* [Problem to solve] Could you retype, exactly as written, every line from the top of the records through the line that contains "The height and width of the screenshot is (736, 1538)."?

* [Data to examine]
Start of Block

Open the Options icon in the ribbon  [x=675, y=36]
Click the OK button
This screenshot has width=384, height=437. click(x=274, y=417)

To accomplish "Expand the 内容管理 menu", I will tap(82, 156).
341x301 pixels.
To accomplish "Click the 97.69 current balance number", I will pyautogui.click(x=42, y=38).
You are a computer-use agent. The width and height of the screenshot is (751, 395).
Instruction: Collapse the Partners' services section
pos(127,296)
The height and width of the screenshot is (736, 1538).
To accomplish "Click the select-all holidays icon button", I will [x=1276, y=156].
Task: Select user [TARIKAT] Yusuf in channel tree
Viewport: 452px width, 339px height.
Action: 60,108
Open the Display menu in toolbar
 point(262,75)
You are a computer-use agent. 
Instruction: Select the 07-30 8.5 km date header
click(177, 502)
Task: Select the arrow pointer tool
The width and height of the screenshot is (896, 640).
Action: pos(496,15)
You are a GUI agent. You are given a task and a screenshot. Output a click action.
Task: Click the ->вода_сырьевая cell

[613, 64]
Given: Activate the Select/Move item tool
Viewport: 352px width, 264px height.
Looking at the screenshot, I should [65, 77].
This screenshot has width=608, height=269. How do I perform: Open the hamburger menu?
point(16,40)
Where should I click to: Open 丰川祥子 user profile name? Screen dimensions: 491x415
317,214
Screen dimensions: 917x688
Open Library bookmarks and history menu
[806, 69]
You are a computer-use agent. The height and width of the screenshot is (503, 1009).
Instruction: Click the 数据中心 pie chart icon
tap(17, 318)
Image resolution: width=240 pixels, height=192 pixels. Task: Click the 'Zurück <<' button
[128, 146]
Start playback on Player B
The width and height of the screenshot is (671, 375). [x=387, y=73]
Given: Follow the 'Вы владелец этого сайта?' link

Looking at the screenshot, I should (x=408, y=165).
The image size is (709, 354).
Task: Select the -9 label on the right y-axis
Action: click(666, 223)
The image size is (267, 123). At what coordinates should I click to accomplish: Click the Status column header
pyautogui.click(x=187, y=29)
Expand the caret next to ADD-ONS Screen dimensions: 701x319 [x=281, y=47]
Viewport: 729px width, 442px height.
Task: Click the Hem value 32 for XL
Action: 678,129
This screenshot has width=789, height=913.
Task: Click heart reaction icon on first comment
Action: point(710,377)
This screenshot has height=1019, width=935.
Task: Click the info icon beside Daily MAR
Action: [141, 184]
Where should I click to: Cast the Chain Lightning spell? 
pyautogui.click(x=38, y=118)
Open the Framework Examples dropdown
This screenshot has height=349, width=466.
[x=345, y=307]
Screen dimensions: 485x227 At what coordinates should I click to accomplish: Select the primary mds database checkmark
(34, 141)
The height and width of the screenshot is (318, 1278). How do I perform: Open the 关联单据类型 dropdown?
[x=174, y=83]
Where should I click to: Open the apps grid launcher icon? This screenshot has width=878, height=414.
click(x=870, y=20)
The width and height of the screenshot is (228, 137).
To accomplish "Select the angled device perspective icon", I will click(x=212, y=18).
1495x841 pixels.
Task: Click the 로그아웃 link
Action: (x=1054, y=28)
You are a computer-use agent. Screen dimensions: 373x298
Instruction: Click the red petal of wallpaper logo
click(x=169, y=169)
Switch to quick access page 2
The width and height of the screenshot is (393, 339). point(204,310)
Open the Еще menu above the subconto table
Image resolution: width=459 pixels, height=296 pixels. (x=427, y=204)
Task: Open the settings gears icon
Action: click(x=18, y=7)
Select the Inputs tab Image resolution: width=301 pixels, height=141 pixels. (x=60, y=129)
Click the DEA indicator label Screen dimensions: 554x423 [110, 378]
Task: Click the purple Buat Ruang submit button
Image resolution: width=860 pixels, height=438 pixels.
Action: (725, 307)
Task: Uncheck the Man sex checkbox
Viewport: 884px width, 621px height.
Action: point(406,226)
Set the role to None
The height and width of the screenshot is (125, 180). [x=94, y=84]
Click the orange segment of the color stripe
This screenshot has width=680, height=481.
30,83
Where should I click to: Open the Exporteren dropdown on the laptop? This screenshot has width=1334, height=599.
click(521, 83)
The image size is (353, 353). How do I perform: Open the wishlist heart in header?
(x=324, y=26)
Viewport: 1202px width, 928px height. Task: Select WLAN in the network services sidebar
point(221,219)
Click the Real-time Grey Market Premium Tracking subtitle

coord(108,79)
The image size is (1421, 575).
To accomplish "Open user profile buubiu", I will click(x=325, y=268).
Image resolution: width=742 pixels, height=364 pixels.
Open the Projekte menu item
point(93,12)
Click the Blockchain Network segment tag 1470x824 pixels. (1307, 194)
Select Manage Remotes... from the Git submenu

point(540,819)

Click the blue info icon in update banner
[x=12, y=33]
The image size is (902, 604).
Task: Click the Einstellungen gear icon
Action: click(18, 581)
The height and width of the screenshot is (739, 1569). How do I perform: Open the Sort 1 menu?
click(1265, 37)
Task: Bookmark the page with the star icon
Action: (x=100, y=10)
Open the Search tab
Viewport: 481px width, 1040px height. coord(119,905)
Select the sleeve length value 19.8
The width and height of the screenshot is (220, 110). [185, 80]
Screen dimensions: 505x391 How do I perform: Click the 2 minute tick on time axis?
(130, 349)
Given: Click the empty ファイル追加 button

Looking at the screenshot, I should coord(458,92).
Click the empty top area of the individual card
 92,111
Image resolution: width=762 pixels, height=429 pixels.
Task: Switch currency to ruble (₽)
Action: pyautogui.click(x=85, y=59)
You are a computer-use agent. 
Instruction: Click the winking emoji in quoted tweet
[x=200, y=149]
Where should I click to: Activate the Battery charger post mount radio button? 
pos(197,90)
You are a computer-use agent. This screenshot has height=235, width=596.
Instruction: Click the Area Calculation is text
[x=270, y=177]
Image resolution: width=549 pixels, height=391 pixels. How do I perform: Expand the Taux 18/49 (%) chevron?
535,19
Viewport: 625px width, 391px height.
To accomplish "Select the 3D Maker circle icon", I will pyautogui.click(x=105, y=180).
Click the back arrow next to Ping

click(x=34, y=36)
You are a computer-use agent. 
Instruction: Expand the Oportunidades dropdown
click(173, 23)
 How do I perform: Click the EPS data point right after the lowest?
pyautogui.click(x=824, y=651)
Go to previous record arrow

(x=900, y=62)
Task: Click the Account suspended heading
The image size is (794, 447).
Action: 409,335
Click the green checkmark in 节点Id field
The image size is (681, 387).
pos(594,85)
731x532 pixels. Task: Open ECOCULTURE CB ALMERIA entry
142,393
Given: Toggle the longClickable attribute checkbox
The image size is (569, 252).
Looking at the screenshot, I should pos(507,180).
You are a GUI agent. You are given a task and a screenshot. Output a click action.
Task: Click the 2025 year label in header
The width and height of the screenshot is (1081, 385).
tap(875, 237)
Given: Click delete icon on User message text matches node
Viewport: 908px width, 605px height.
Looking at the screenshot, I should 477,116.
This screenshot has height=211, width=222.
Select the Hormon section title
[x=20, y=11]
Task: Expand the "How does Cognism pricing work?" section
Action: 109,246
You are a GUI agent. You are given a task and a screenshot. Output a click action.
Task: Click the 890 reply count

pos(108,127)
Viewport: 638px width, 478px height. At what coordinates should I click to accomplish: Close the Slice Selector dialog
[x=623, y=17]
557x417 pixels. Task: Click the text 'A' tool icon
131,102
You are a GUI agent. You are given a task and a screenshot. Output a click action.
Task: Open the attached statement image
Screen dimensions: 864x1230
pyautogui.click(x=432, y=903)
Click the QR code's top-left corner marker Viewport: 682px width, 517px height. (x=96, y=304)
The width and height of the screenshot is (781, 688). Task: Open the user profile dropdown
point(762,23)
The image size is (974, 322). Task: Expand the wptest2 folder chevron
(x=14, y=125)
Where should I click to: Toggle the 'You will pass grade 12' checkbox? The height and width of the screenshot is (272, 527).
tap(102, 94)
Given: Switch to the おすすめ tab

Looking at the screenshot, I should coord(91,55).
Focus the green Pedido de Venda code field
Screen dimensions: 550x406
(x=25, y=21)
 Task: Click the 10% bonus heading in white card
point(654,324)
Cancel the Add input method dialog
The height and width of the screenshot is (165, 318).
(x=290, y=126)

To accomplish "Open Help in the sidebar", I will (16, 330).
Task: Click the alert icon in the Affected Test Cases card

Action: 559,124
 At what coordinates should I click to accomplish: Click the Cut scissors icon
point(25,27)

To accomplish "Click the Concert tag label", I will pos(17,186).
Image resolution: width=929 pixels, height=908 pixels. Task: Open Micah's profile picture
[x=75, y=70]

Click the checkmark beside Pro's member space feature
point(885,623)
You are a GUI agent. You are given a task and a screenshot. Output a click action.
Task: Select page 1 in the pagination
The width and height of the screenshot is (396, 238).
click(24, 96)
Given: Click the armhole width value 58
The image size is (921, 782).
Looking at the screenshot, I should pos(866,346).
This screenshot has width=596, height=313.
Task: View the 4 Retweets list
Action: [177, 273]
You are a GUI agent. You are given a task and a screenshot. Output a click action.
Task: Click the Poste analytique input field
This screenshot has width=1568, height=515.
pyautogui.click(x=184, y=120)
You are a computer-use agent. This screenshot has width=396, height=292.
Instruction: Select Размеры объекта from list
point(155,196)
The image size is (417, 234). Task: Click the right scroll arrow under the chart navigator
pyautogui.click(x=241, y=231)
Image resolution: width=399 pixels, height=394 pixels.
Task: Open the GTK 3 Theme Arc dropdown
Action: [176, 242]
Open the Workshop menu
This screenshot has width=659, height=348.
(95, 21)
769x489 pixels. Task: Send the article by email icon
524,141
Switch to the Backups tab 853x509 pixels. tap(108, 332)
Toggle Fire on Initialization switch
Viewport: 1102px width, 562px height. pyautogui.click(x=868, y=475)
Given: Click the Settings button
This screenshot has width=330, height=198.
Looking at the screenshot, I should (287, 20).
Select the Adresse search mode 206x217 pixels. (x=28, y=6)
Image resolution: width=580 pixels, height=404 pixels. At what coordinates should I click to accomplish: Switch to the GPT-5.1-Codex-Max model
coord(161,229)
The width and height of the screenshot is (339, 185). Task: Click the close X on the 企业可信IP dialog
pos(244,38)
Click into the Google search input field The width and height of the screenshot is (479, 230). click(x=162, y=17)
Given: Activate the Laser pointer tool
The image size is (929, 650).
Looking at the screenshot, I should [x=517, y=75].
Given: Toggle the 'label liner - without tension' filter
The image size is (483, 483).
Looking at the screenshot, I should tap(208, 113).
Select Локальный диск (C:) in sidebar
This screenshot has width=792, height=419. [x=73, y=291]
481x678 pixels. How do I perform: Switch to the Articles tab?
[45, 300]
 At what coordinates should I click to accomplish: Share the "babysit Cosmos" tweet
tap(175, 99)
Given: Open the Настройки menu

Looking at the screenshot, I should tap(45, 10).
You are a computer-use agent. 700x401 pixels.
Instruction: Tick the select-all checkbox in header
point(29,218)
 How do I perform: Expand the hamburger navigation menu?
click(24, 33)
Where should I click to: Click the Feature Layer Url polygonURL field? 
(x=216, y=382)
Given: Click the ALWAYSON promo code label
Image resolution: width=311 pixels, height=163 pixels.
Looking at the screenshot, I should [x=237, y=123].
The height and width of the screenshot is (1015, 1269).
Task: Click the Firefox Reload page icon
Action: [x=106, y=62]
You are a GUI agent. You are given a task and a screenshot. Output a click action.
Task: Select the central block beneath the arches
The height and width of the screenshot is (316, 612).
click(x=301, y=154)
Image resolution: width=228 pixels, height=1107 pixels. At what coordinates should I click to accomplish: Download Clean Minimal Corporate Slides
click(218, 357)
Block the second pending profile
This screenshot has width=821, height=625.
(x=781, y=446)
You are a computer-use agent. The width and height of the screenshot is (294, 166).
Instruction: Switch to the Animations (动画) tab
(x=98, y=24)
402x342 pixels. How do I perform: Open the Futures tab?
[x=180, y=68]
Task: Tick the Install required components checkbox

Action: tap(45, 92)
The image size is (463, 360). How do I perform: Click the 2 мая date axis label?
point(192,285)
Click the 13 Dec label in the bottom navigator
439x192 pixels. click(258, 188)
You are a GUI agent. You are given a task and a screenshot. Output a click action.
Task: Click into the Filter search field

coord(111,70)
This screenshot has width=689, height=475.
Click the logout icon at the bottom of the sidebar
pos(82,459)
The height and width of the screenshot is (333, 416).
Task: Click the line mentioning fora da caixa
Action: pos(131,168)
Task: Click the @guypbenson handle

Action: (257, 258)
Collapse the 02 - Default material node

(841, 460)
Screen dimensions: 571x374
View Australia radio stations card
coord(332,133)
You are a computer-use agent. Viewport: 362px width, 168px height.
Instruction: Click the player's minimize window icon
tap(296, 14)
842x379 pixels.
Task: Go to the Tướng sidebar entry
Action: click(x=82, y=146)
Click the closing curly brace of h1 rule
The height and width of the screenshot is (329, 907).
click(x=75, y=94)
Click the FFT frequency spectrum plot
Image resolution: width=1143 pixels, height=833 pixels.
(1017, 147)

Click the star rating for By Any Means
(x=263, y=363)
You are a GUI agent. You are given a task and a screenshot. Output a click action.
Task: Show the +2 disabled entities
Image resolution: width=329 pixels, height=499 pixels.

End of Block

* [Response to the exercise]
Open the Options icon in the ribbon  [x=675, y=36]
Click the OK button
This screenshot has width=384, height=437. click(x=274, y=417)

To accomplish "Expand the 内容管理 menu", I will tap(82, 156).
341x301 pixels.
To accomplish "Click the 97.69 current balance number", I will pyautogui.click(x=42, y=38).
You are a computer-use agent. The width and height of the screenshot is (751, 395).
Instruction: Collapse the Partners' services section
pos(127,296)
The height and width of the screenshot is (736, 1538).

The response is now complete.